Wednesday, July 09, 2008
So Steve has the baby for a few minutes and Charlie is hiding in the top to his toy box. That means a few minutes to catch on some online stuff. I know I’m still a little hormonal from having Rachael but I got a question. Do you ever wonder why you can’t seem to let go of people in your life? I have a lady I nannied for just out of high school that for the longest time we kept in touch. Her son was our ring bearer and we stayed in touch for a year or two after that. Every year without fail I send her Christmas cards and call B on his birthday but nothing in return. A few nights ago we ran into her in a restraunt an of course it was “oh we have to get together more often. I can’t believe we haven’t seen you guys.” And then nothing. On the same note, I’m rather hurt by some online friends of ours. Mind you we’ve “known” these people for 8 years now. Yep all the way back to when we were planning our weddings. That’s how we meet. While I’ve tried to stay intouch and keep them updated on lives contact as slowly dwindled. I posted about Rachael’s birth a month ago and nothing. Not even a small post from one of them saying congrats. So do you ever wonder why you can’t seem to just end the contact? Or is it just me?

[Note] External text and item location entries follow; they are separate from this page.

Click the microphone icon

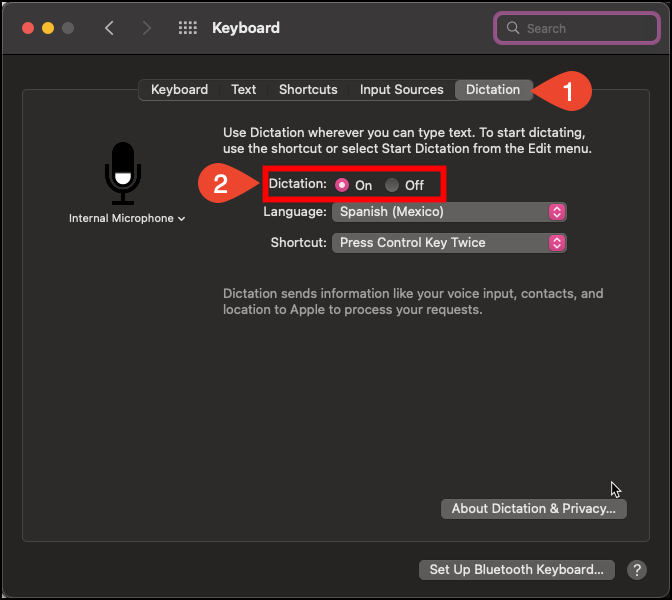tap(123, 172)
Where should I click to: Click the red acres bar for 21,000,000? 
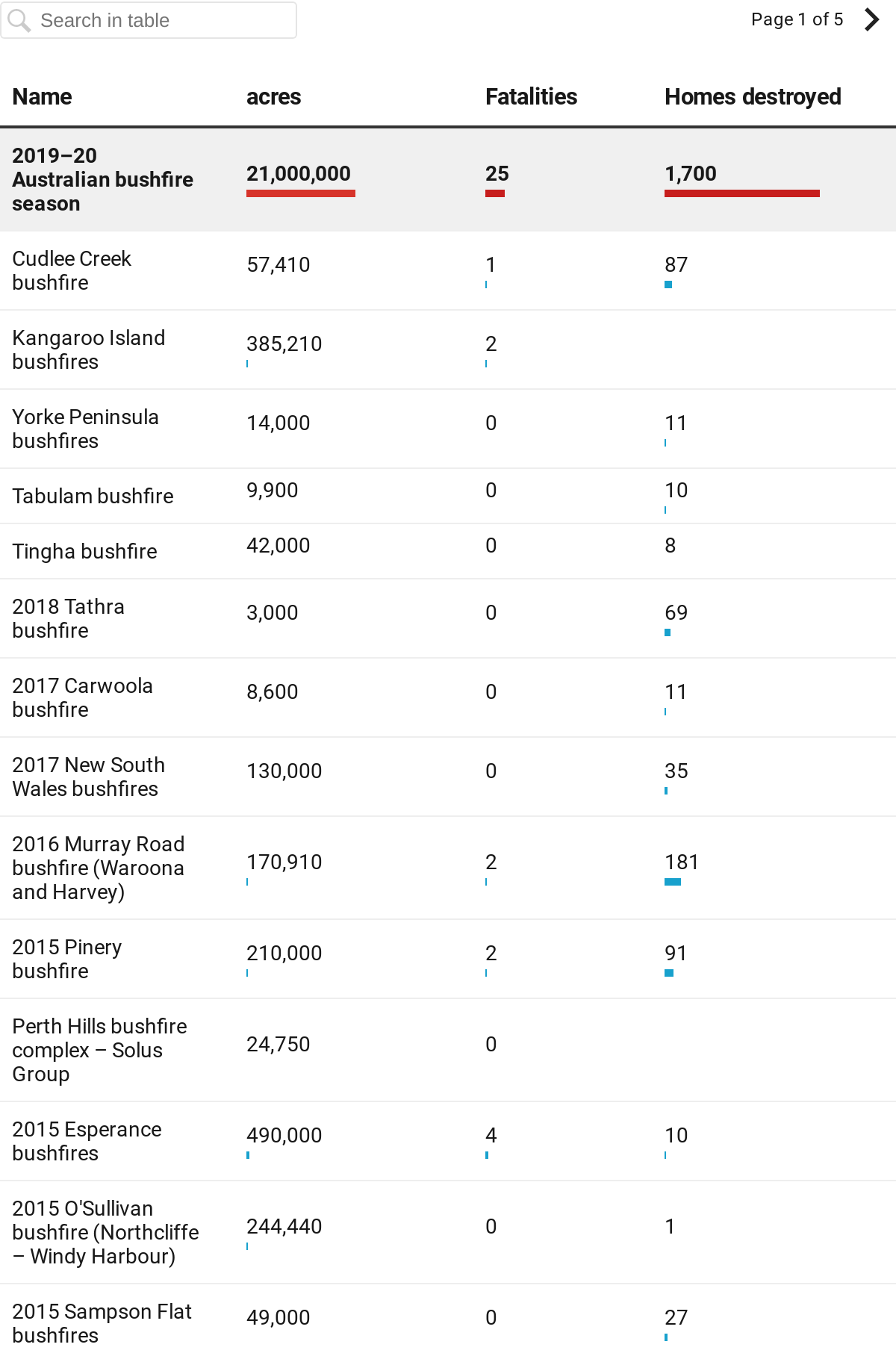[301, 193]
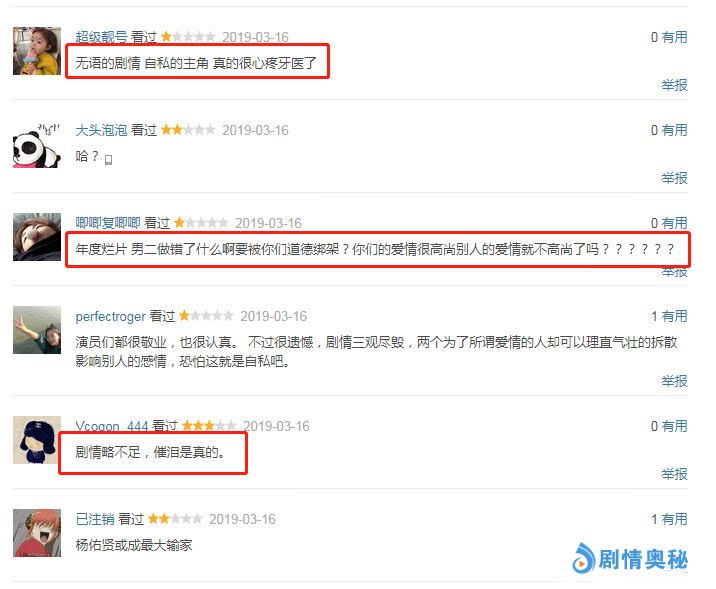Report 超级靓号 review via 举报
This screenshot has width=716, height=589.
point(674,85)
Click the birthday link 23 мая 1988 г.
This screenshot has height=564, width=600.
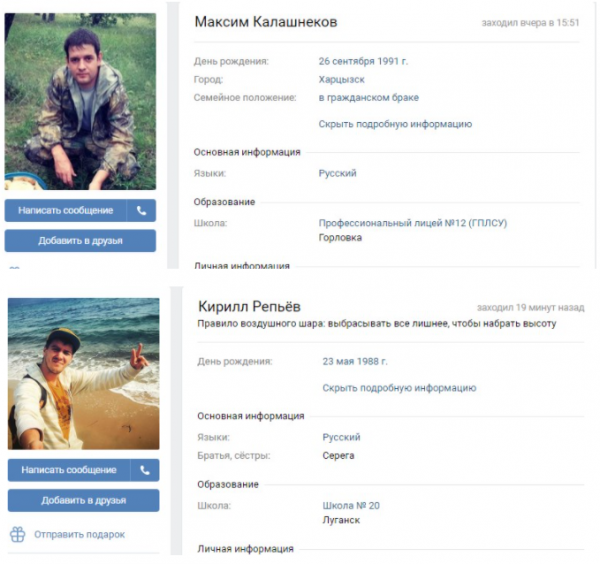click(x=355, y=362)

Since a few people have emailed me about my post yesterday, let me clarify. As for the nursing, it was my desire to go as long as I possibly could. Most know I was devastated when we had to stop at 4 months with Charlie. So stopping at 4 weeks with Rachael has been even worse. The issues started with an over active let down. I contacted the lactation consultant (LC) and the next 2 days were better. Rach was eating on one side only at each feeding. Then the poop hit the fan again. Rachael wasn’t getting enough milk. So I tried switching sides again at each feeding so she was getting milk from both sides. Lo and behold that caused my milk to go up to high again. So back to one side only. Then she’s not getting enough milk again. Needless to say all this back and forth and trying to rememeber which side she ate on last and how often was just too much for me. So Saturday night I ran to Walmart and got formula and bottles. Yes we had some but we were in NC at the time and had nothing there. She’s doing much better and is a much happier baby now. However it’s been really hard for me because I really didn’t want to end this special time with her. I go through moments of shear happiness because she’s so much better to the moments of shear dread because I feel like I failed her. We’ll see where it goes from here.